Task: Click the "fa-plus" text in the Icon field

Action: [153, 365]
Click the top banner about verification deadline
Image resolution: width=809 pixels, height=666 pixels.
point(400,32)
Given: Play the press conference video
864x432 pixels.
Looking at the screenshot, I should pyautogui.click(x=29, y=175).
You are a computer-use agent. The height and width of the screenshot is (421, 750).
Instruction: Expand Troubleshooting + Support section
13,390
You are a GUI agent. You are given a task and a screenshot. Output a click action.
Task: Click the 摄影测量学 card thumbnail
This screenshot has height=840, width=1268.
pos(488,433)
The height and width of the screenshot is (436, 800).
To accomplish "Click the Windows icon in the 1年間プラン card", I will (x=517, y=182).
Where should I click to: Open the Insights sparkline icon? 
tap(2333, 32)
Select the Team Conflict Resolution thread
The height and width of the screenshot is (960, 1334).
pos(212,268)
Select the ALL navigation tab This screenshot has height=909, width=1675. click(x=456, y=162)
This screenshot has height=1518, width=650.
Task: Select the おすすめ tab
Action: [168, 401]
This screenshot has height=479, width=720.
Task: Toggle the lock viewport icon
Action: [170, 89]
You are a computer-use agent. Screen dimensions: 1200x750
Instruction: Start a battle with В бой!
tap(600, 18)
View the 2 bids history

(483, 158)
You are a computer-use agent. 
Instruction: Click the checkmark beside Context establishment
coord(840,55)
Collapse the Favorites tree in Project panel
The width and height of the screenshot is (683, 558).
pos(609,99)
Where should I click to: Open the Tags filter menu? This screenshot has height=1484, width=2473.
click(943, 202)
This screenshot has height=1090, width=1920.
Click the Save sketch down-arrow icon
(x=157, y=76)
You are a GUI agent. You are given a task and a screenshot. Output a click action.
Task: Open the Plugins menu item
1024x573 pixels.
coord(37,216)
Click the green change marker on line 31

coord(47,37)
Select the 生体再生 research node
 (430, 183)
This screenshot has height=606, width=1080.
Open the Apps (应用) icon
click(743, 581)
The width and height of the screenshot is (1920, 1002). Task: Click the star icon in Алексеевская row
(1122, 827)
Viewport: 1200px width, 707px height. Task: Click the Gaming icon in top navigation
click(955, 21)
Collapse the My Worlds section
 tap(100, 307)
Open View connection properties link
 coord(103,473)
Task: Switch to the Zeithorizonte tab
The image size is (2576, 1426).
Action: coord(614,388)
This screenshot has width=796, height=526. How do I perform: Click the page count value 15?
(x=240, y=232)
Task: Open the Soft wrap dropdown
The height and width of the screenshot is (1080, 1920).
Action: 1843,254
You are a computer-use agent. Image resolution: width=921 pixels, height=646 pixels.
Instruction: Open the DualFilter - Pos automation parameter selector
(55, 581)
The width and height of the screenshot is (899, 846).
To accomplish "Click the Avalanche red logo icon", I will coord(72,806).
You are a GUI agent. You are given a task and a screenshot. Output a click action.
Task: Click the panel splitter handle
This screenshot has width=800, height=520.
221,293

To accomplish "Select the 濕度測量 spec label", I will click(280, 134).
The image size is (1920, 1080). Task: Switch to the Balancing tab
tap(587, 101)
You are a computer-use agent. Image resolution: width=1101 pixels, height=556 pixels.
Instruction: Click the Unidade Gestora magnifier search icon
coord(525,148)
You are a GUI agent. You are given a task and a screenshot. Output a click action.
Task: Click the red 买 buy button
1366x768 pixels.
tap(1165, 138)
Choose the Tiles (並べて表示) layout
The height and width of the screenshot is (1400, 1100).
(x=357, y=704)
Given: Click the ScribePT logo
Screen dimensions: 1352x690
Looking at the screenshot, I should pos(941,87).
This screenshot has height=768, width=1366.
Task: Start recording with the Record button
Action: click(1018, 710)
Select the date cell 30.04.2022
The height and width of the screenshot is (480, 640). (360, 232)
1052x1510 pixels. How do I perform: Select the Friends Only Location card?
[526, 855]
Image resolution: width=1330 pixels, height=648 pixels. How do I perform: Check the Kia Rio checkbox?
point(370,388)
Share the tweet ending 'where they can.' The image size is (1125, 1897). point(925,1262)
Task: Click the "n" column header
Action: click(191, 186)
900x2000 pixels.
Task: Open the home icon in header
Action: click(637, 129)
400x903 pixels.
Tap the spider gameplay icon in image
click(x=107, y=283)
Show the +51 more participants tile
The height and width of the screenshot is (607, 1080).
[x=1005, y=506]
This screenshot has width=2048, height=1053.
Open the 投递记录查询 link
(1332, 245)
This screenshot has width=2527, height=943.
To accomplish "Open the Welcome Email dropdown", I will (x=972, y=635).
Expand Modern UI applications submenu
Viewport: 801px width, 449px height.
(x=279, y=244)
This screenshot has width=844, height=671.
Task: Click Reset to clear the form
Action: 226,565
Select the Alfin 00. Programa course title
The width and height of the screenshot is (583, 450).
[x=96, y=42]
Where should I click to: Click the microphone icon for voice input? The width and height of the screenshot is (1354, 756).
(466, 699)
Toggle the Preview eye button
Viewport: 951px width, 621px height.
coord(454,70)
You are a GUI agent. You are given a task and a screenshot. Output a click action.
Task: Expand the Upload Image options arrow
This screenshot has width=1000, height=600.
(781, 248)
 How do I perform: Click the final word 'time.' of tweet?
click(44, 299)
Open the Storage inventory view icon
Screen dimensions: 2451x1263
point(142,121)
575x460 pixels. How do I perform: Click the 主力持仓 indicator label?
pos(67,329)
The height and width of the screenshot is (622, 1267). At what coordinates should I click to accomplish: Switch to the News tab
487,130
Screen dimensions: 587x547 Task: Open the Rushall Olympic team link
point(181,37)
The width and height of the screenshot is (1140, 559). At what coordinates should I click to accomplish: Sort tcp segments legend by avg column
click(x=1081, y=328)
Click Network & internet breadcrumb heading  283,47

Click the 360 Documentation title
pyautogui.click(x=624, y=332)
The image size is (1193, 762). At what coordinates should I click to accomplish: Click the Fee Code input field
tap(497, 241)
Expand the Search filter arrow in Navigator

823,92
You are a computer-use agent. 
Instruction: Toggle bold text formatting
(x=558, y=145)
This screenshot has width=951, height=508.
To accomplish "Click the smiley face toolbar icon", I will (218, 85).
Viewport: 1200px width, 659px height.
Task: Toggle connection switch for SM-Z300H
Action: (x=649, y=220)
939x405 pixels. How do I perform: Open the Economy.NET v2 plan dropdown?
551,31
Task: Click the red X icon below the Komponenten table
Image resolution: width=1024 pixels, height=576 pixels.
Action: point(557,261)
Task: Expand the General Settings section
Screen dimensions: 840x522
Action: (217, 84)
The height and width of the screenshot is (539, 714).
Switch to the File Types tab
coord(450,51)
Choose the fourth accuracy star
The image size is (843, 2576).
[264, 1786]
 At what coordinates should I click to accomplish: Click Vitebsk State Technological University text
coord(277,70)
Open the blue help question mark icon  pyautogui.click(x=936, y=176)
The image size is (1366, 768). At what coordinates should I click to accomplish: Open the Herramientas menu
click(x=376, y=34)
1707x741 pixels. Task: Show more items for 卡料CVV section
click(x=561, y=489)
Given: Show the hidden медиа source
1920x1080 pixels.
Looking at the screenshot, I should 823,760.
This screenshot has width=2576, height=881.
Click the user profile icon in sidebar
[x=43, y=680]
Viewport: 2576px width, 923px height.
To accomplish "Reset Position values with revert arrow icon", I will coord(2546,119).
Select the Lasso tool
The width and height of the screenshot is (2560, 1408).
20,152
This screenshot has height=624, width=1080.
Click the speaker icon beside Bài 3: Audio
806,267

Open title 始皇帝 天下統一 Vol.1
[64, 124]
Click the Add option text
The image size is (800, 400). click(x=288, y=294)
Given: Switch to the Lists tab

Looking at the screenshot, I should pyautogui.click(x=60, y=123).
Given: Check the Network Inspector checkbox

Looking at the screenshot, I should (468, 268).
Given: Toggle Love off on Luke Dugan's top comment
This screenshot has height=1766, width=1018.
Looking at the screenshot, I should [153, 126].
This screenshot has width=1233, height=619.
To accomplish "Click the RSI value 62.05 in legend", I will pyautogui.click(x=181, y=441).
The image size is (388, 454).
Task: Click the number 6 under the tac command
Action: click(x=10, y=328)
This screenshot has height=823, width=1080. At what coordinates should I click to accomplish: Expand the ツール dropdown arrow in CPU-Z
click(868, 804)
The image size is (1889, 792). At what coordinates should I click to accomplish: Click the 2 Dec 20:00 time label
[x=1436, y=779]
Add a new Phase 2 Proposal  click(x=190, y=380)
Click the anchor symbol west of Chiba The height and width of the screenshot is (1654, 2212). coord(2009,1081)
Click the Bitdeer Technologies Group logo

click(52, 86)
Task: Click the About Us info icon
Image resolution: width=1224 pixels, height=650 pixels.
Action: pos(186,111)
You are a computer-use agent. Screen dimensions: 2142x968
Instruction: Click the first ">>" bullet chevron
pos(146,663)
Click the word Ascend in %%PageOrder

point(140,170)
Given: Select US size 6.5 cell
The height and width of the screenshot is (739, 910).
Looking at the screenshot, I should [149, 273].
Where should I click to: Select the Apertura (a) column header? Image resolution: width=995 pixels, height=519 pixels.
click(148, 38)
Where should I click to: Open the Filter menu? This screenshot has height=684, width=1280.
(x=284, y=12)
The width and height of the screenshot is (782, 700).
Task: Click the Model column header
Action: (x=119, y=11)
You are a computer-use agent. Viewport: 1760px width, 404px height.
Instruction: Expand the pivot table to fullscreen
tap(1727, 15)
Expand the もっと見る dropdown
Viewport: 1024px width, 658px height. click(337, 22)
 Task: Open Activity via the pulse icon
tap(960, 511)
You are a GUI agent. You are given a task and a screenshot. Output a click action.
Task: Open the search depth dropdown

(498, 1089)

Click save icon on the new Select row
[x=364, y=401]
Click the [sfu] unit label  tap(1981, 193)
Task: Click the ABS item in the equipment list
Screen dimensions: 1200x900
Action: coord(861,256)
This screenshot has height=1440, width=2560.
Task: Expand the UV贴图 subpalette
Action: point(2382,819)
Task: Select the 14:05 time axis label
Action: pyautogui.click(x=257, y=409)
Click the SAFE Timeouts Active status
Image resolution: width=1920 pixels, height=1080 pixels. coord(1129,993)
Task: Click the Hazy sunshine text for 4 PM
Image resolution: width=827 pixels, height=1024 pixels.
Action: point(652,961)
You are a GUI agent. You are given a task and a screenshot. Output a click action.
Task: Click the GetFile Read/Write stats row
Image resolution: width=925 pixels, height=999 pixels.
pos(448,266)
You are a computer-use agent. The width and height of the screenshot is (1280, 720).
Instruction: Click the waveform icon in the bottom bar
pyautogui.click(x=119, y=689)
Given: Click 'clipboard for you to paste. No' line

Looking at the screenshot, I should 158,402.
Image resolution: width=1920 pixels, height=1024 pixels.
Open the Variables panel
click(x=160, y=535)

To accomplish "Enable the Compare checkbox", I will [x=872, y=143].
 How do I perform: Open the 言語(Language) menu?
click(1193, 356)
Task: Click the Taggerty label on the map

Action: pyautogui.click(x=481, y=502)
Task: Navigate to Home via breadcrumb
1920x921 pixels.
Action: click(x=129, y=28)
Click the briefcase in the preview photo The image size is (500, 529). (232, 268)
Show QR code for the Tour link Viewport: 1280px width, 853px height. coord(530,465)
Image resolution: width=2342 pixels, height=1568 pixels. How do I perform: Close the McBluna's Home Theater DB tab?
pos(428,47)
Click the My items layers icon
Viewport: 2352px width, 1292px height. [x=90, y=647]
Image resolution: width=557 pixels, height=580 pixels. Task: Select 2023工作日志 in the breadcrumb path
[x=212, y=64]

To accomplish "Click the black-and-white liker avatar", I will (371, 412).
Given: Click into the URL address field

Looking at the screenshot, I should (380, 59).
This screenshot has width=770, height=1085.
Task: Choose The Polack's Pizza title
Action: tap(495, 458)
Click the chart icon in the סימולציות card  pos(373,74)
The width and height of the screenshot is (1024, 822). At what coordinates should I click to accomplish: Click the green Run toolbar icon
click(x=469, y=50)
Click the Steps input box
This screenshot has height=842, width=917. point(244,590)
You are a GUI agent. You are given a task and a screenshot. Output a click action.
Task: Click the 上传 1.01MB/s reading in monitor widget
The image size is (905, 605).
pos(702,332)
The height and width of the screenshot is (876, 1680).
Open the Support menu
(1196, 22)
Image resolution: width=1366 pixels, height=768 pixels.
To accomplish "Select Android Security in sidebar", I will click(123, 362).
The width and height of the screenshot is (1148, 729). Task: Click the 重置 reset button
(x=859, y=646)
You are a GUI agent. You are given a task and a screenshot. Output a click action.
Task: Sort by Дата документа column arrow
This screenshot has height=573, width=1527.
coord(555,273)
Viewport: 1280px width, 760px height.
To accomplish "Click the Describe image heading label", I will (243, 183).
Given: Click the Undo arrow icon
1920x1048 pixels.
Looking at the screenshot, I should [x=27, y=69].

- - - - - - -

• _Requirements_: Copy out, unchanged, the entries from the line containing "Viewport: 1200px width, 707px" through the line containing "coord(103,473)", including both of those lines.

• _Correct response_:
Viewport: 1200px width, 707px height. Task: Click the Gaming icon in top navigation
click(955, 21)
Collapse the My Worlds section
 tap(100, 307)
Open View connection properties link
 coord(103,473)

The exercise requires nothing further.